I went into Theo's bedroom. Mostly clean, but a lot of things lying around on his desk. His sweet scent filled my nostrils. I closed my eyes softly and took it all in. His made bed, with blue sheets. His cream walls, bare except for a few posters. I look in his closet and pull out one of his ratty old t-shirts. I take my dress off and slip the shirt on. His scent fills my head again, calming my nerves. The shirt goes just to the middle of my thighs. It's soft and gray and I love it.

I walked into the kitchen and threw some frozen pizza from Target in the oven. When it's done baking, I take the whole and eat in front of the TV. I flip through all the boring channels when I finally settle on a news channel. Might as well learn what's going on in the world.

An anchor speaks.

"There have been many recruits that have been drafted for the war. Officers still have not confirmed: Is this really World War III? Many of our soldiers will train for 12 weeks and then be sent to Ukraine. There have been straining issues there, and incredible amounts of violence."

I switch to another channel. I can't sit and listen to this crap. I couldn't handle it, not now. I end up watching a rerun of Spongebob and I chew my pepperoni pizza. After I finished, I washed the dishes and went and took a shower.

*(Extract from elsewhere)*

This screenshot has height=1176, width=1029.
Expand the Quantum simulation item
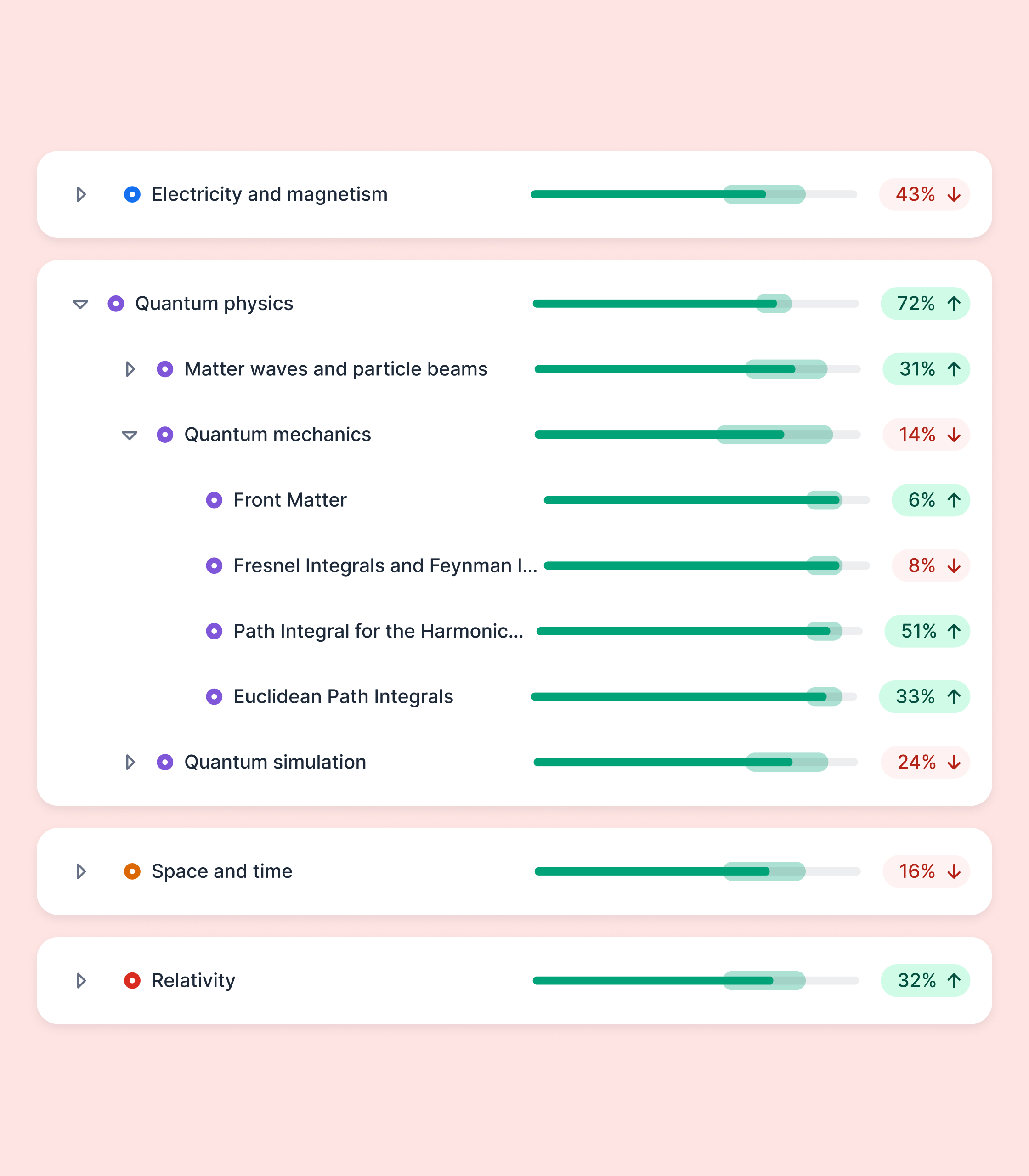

I used Theo's shampoo and soap. It calmed my head. I felt partially like I was going to throw up. But once his sweet smell filled my head, it definitely helped with the pain.

After my shower I started feeling drowsy. I made some tea and sat in Theo's bed. It smelled just like him and made tears prick my eyes. I laid down and pulled the covers up to my chin and I took a deep breath. My brain tried to calm.

I fell into a deep sleep, taking in Theo's scent, closing my eyes.